CHALLENGE 1: In the article on Galatians 6:16, condense the paragraph that begins "I personally hold to View 2" into a shorter version that keeps its main facts.
CHALLENGE 2: According to the article on Galatians 6:16, which view do covenant theologians typically follow?
CHALLENGE 3: Print the part of the article on Galatians 6:16 between "In this verse, Paul" and "as a whole.", inclusive.

SOURCE TEXT:
>> Start

Who is “the Israel of God” in Galatians 6:16?
Who is “the Israel of God” in Galatians 6:16? Good men have disagreed as to how to answer this question. My purpose in reviewing the debate here is not to explore every argument in detail but to at least review the various views, state my view, and give a snapshot of the primary arguments for how I myself would go about identifying “the Israel of God.”1 I hope that a run through the issues will be at least a good exercise in exegesis and theology if nothing else. If you find yourself convinced by my explanation below, I’ll be glad to welcome an advocate for what is obviously a difficult verse.
In this verse, Paul states, “And as for all who walk by this rule, peace and mercy be upon them, and upon the Israel of God” (Gal 6:16 ESV).
View 1: Many today and historically have equated “the Israel of God” with “all who walk by this rule,” that is, the rule of righteousness by faith in Christ who was crucified for us and walking in the Spirit (cf. Gal 5:25; 6:14). The Israel of God includes every Christian and is thus equivalent to the church as a whole.
View 2: Others see “the Israel of God” as believing Israelites in distinction from unbelieving Israelites. In other words, some Israelites believe the gospel in this age and are thus “of God” while others do not and are not.
View 3: Like View 2, “the Israel of God” consists of believing Israelites, but not just some of them. This Israel is all of them, but in the future, that is, “all Israel” that “will be saved” in time to come (Rom 11:26).
I personally hold to View 2, believing that God will also save all Israel in time to come as Rom 11:26 states. It seems to me that Paul has the present situation more on his mind than eschatological concerns, though View 3 is certainly possible. Covenant theologians typically follow View 1, while dispensationalists typically follow Views 2 and 3.2 While theology certainly comes to bear on this passage, I hope to demonstrate that exegesis and context are on my side, which, as I believe with other passages in Scripture, happens to lead me to a dispensational conclusion.
Digging into the verse at hand, a more literal translation would relocate “and mercy” after the first prepositional phrase: “And as for all who walk by this rule, peace upon them, and mercy, and upon the Israel of God” (kai hosoi tō kanoni toutō stoichēsousin, eirēnē epʼ autous kai eleos kai epi ton Israēl tou theou). Seeing the literal order of words is helpful, and however one translates the verse, it is the second and especially third uses of kai (“and”) that are variously debated.

>> End

SUPPLIED ENTRIES:

>> Start

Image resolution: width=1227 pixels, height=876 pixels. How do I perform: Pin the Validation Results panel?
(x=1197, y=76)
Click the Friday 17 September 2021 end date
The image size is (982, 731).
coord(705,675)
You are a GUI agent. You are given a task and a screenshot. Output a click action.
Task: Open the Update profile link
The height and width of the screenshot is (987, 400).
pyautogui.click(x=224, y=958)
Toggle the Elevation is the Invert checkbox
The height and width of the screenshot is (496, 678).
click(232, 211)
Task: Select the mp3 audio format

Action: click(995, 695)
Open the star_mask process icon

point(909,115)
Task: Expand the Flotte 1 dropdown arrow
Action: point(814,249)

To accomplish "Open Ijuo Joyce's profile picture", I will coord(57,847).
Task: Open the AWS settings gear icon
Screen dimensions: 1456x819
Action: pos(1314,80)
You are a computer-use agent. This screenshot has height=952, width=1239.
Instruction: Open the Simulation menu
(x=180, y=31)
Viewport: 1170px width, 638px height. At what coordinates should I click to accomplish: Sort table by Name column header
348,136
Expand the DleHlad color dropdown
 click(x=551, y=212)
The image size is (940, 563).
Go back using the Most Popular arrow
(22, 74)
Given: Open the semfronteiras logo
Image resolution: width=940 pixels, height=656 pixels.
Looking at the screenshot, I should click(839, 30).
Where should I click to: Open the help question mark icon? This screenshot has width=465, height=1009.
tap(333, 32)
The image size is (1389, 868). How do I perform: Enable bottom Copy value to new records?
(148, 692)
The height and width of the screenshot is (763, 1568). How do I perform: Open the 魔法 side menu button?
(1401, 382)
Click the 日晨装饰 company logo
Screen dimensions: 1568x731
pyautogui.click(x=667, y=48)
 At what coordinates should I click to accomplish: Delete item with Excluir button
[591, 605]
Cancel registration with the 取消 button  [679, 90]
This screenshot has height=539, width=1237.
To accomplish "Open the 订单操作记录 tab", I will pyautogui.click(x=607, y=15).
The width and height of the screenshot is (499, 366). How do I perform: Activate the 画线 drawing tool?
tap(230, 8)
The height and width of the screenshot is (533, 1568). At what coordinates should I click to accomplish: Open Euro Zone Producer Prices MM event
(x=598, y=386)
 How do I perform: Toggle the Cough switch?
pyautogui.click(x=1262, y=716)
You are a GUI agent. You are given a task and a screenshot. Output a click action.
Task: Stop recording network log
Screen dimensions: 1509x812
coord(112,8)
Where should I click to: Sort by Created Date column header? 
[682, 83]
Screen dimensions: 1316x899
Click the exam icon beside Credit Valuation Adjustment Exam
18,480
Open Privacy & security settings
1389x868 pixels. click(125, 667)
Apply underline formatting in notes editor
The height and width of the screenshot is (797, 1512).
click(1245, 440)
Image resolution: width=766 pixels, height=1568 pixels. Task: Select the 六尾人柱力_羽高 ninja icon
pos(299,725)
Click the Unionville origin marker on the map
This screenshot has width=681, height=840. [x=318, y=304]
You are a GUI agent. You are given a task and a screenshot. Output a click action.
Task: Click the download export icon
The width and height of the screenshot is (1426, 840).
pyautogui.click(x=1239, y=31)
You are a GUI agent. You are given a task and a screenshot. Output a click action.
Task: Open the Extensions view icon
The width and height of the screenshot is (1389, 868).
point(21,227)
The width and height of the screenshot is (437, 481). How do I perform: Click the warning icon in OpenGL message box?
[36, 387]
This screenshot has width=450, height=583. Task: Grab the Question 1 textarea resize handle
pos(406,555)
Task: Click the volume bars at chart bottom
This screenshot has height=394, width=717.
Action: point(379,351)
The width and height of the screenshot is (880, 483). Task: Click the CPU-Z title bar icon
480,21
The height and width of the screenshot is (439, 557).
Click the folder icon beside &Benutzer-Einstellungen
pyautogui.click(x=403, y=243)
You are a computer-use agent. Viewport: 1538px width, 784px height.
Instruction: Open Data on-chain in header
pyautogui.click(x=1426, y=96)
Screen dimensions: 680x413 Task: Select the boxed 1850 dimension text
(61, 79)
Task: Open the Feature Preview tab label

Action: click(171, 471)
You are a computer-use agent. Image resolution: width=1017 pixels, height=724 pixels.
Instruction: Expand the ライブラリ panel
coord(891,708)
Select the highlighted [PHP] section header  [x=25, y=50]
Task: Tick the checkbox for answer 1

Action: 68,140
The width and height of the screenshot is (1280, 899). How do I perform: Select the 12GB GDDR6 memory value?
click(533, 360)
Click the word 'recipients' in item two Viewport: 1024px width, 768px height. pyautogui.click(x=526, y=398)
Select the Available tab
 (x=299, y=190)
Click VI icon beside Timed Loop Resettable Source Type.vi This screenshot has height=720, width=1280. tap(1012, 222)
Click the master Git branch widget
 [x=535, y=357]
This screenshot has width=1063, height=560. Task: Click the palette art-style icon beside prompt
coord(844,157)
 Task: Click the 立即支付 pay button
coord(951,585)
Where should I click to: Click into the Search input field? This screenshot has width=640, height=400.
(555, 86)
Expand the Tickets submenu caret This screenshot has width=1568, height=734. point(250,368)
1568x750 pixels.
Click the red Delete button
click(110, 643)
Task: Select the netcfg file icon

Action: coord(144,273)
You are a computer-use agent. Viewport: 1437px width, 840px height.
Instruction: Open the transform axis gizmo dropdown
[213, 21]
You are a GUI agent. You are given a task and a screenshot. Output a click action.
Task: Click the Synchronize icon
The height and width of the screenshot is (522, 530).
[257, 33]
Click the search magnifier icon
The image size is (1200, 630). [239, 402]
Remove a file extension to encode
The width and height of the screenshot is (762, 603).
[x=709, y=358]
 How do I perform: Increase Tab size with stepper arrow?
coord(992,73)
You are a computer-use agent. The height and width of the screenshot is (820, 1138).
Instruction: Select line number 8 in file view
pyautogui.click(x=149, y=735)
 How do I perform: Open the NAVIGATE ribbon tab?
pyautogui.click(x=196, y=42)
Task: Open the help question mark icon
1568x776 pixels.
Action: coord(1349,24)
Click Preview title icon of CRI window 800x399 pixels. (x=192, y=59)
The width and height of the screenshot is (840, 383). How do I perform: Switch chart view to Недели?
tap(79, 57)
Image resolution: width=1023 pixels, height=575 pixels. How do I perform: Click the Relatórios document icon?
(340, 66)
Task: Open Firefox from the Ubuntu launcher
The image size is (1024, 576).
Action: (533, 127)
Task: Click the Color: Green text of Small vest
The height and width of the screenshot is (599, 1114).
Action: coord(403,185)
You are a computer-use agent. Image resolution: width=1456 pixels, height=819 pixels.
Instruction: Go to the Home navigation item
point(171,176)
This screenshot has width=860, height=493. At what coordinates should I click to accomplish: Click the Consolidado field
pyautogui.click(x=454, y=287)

>> End

PROBLEM SOLUTION 1: The author holds View 2 and also believes that God will save all Israel in the future, as Romans 11:26 states. The author thinks Paul is more focused on the present situation than on eschatology, though View 3 remains possible. Covenant theologians usually take View 1, and dispensationalists usually take Views 2 and 3. The author hopes to show that exegesis and context support View 2, which leads to a dispensational conclusion.

PROBLEM SOLUTION 2: Covenant theologians typically follow View 1.

PROBLEM SOLUTION 3:
In this verse, Paul states, “And as for all who walk by this rule, peace and mercy be upon them, and upon the Israel of God” (Gal 6:16 ESV).
View 1: Many today and historically have equated “the Israel of God” with “all who walk by this rule,” that is, the rule of righteousness by faith in Christ who was crucified for us and walking in the Spirit (cf. Gal 5:25; 6:14). The Israel of God includes every Christian and is thus equivalent to the church as a whole.